This morning’s focus in on the business case for cloud computing, ROI & migration. "What’s the promise? Despite the downsides, there’s little doubt that on-demand computing services are the future of both consumer and enterprise IT.”
First up in a panel discussion: The Case for Cloud Infrastructure: On-Demand Economics
Moderator:
John Willis, Owner, Zabovo
Panelists:
- Paul Mockapetris, Chairman and Chief Scientist, Nominium, Inc.
- James Urquhart, Cisco, Technology Strategist, Data Center Solutions team
- Neil Cohen, Director of Product Marketing, Akamai
- Joe Weinman, Strategic Solution Sales, AT&T Signature Client Group
Positions/fascinations with Cloud
James Urquhart – it’s a big deal.
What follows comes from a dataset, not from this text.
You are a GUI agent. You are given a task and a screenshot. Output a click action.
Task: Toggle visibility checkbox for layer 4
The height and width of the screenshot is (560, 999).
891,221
But, a big deal that is going take some time to evolve. Educate yourself on opportunities and risks related to cloud computing.
Paul Mockapetris – cloud computing is problem of showing no seams at all. security is challenge, faster you go, faster DOS attack can happen.
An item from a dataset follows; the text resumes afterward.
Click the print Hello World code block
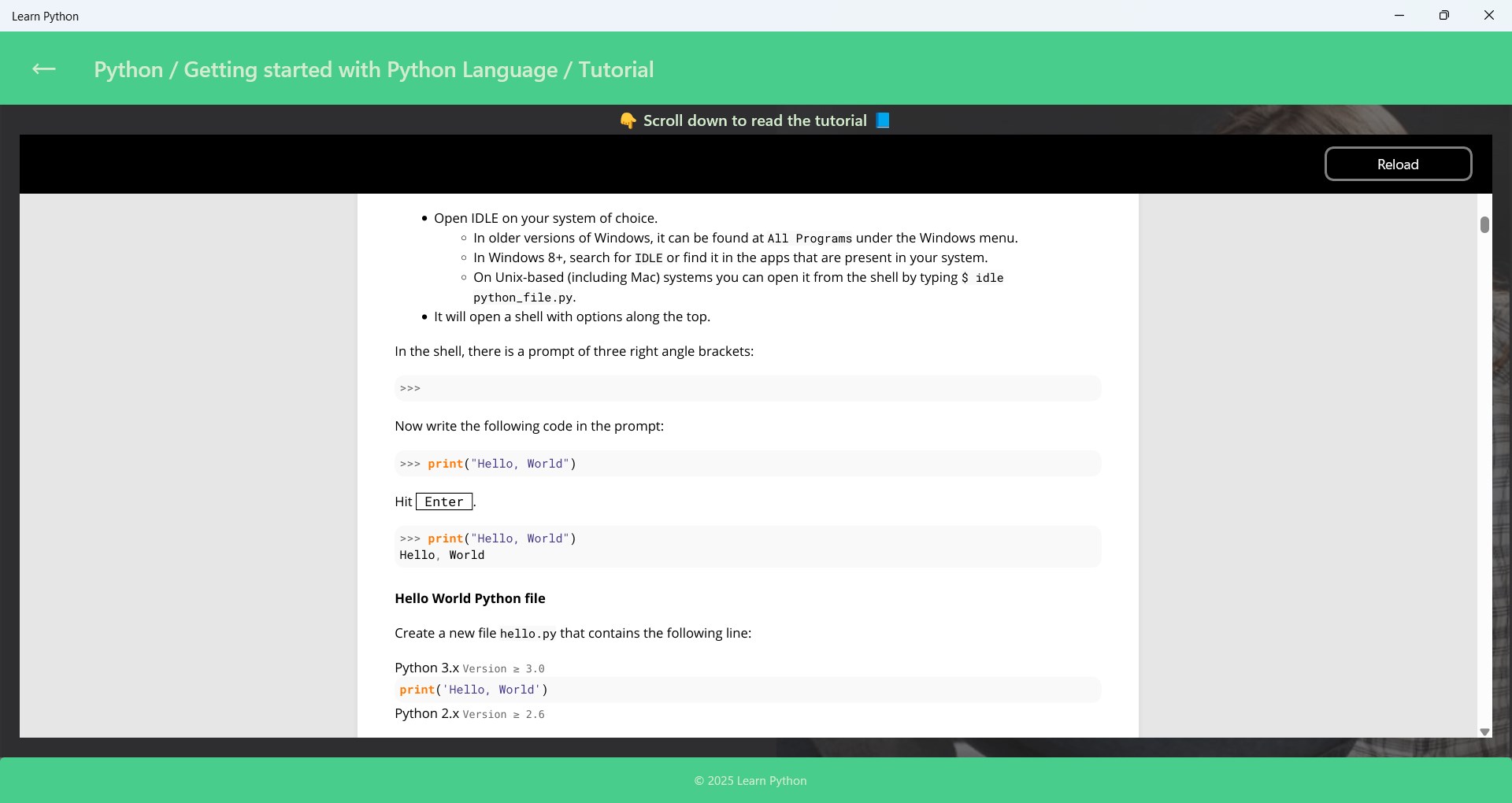 [747, 464]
Neil Cohen – run applications at edge of internet, apply economics of cloud to applications you have running today that might not be able to move to the cloud.
Joe Weinman – synaptic storage management announcement yesterday. Finds area fascinating, so many things sound plausible, but not everything adds up. Can’t look at cost of internal vs. cloud compute alone, need to delve into drivers, might make sense to pay more per transaction for a scale transaction versus buying & managing equipment for partial (occasional) use.
ROI
Joe – Real benefits lie in spiky demand, “own the base, rent the spike”
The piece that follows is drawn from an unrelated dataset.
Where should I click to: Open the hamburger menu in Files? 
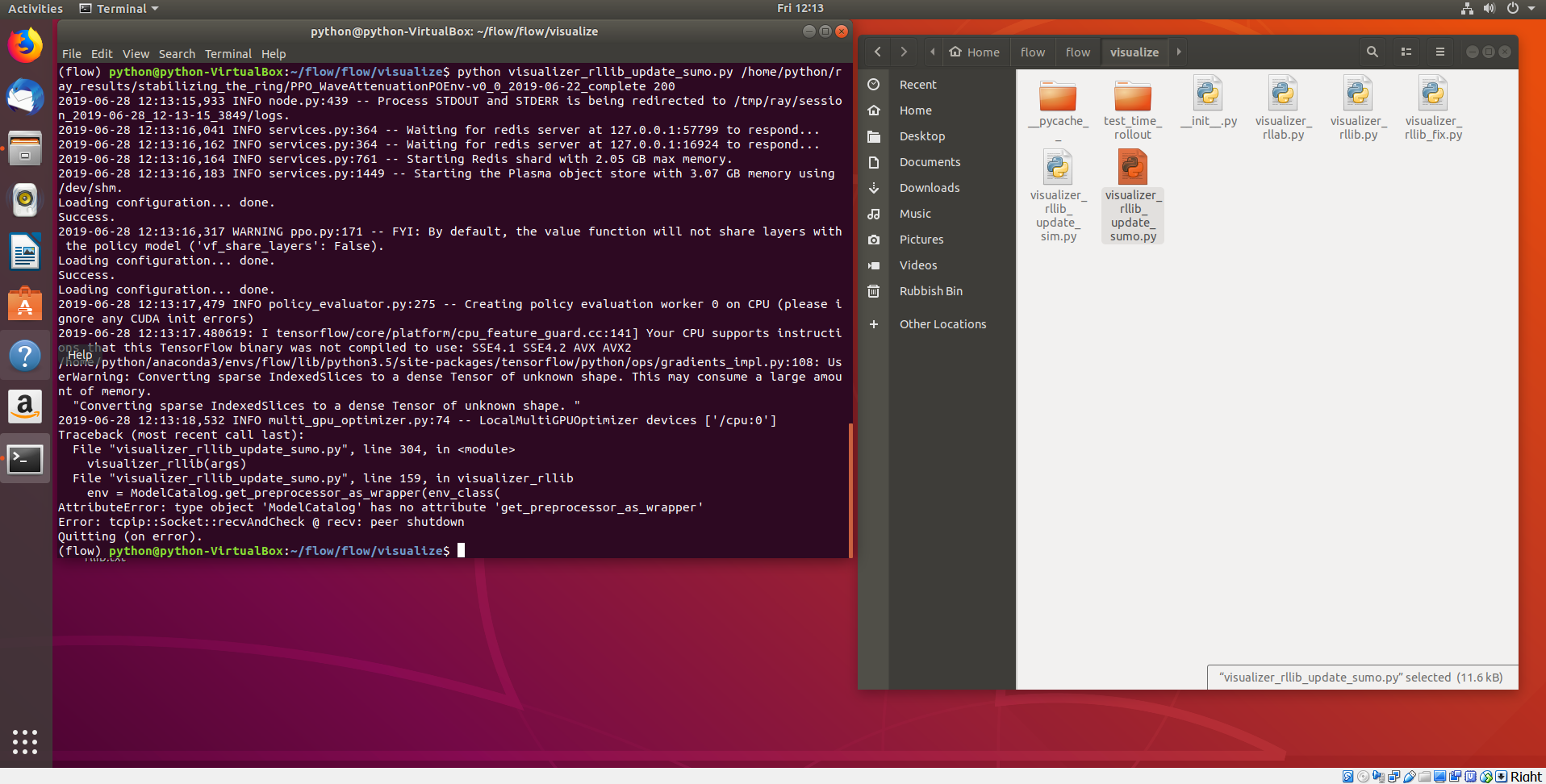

James – Eli Lily story, recent webcast, spoke of using Amazon for research activities. Researchers came back and said “now, we need to rethink the way we do research projects”. Not having to acquire, setup, teardown thousands of servers gives the researchers flexibility in how, when, frequency to do work. [This is real agility].
Look at jobs with varying elasticity, batch jobs, data analysis.
John Willis – What’s missing in cloud story, and reports like McKinsey, is the “thinking outside the box” opportunities, such as Eli Lily. Speaks of story of organization moving data analysis to cloud on Hadoop because in-house Oracle dba not available. Now, IT (dba) exploring other opportunities on cloud, with Hadoop.
Some questions from the audience. Most are self-proclaimed cloud-newbies. (honest people)
Q: Is there an ROI calculator available?
Joe: Created one, it is at complexmodels.com
Neil: Reminds folks that it’s not a direct port to the clouds. Not all applications are cloud ready, and some (legacy) just can’t be moved. So, need to augment ROI calculations with implications for your particular application. [Dave Bressler did a good job addressing integration costs and the cloud at the Cloud Computing Expo]
Security?
James – the #1 enterprise concern for cloud computing is trust. ROI won’t matter if Trust issue isn’t solved. Recommends Hoff’s Rational Survivability blog to learn about Security & Cloud Computing. [me too]
ROI related to applications & PaaS?
Neil: The key metric is ‘time to value’. Can you deliver quicker with PaaS? Will the delivered application meet the business requirements?
Joe: better to 50% over budget than 50% late. Anything that allows you to deliver applications more quickly is of benefit.